Assignment - Copy each line of the entries beneath that contains the word "page".

Data in this exercise -
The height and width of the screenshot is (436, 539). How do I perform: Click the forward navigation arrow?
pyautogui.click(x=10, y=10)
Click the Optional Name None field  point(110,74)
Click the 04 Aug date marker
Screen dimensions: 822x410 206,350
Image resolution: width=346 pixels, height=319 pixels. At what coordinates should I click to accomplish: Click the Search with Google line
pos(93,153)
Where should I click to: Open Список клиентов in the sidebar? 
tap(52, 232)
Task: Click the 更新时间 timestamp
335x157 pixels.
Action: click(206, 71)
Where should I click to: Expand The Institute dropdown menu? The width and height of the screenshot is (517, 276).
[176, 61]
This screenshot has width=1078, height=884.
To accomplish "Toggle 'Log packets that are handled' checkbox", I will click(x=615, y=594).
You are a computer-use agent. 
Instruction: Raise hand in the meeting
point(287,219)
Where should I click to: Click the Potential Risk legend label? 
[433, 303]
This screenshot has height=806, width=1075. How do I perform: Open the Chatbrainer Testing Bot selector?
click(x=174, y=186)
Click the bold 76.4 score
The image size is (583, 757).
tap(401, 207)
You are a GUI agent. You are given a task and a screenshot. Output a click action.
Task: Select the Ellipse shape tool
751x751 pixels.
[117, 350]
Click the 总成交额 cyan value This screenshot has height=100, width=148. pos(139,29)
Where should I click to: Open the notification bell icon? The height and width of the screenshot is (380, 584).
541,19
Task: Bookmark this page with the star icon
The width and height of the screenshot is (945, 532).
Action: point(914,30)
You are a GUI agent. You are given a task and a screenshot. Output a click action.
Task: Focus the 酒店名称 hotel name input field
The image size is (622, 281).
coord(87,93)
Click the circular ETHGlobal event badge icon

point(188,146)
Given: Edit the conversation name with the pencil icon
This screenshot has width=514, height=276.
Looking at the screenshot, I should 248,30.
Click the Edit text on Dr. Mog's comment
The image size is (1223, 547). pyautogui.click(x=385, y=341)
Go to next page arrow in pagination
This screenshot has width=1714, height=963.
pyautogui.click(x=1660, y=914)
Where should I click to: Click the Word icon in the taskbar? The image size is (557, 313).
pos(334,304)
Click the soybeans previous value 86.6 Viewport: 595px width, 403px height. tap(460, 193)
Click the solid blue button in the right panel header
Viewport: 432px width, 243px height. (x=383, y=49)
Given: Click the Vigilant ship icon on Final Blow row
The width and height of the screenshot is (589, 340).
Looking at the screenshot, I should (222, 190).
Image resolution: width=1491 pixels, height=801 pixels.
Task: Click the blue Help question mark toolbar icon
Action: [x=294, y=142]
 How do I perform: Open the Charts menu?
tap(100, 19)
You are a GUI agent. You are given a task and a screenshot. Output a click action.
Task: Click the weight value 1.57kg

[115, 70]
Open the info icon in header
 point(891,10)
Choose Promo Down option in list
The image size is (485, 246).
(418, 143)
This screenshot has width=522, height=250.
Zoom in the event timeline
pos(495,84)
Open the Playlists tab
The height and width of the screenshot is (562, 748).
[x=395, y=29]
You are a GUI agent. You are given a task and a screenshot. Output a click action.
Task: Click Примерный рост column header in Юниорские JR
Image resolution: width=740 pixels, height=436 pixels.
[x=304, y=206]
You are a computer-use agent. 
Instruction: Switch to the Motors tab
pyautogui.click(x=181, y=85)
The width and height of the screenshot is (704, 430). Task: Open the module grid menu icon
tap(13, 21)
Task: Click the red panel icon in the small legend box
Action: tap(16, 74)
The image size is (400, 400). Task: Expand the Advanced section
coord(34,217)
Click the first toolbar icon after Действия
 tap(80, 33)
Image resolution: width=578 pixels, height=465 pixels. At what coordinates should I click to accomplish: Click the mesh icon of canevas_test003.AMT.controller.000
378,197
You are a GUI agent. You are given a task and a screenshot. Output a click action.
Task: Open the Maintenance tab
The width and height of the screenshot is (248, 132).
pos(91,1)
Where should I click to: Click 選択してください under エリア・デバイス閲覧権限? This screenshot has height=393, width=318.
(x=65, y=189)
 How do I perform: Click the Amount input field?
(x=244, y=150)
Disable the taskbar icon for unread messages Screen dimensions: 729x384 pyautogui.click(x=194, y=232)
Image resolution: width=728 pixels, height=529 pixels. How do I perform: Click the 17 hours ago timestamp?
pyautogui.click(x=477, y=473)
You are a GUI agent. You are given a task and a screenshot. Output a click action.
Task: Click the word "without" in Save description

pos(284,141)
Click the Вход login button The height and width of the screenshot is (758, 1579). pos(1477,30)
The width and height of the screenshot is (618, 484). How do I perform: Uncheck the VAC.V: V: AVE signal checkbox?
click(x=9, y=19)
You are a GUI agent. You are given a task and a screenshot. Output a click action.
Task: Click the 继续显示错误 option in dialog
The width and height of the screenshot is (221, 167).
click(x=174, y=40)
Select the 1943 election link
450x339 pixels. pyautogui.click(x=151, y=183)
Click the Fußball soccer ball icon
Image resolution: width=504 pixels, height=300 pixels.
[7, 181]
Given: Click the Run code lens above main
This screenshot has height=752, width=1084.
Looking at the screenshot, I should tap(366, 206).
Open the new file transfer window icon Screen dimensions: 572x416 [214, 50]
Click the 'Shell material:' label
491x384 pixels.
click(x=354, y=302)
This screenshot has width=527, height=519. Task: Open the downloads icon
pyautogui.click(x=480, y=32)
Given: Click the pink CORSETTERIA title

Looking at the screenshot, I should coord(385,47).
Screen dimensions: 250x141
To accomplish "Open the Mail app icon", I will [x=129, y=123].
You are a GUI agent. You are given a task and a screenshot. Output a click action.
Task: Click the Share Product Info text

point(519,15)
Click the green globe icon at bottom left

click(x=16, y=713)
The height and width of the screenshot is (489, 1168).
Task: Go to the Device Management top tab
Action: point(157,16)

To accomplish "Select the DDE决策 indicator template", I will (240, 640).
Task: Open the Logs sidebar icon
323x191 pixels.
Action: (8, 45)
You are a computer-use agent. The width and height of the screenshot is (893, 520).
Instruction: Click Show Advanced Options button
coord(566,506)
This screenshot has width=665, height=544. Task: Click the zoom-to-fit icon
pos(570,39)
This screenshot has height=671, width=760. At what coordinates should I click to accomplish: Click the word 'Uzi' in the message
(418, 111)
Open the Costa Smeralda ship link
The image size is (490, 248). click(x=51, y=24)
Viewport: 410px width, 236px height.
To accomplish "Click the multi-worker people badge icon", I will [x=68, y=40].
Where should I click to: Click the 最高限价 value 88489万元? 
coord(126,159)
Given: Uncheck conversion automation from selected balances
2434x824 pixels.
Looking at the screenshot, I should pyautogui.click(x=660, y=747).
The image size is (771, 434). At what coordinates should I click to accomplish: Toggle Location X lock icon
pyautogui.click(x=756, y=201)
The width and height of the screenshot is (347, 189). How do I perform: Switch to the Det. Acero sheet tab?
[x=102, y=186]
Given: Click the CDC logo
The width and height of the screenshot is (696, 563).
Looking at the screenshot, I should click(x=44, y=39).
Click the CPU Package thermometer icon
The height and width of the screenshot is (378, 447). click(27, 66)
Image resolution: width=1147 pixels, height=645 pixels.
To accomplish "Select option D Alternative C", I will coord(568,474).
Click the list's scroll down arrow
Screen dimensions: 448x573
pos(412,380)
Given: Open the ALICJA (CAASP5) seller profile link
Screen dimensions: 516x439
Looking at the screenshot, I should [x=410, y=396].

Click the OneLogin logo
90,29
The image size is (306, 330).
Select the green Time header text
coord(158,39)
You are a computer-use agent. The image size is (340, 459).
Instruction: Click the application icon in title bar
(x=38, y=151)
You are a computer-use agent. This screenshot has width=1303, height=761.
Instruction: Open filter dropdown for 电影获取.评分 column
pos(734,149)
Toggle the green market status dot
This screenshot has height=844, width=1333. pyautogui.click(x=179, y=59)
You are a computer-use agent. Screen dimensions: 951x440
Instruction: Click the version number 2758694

Result -
Task: Bookmark this page with the star icon
Go to next page arrow in pagination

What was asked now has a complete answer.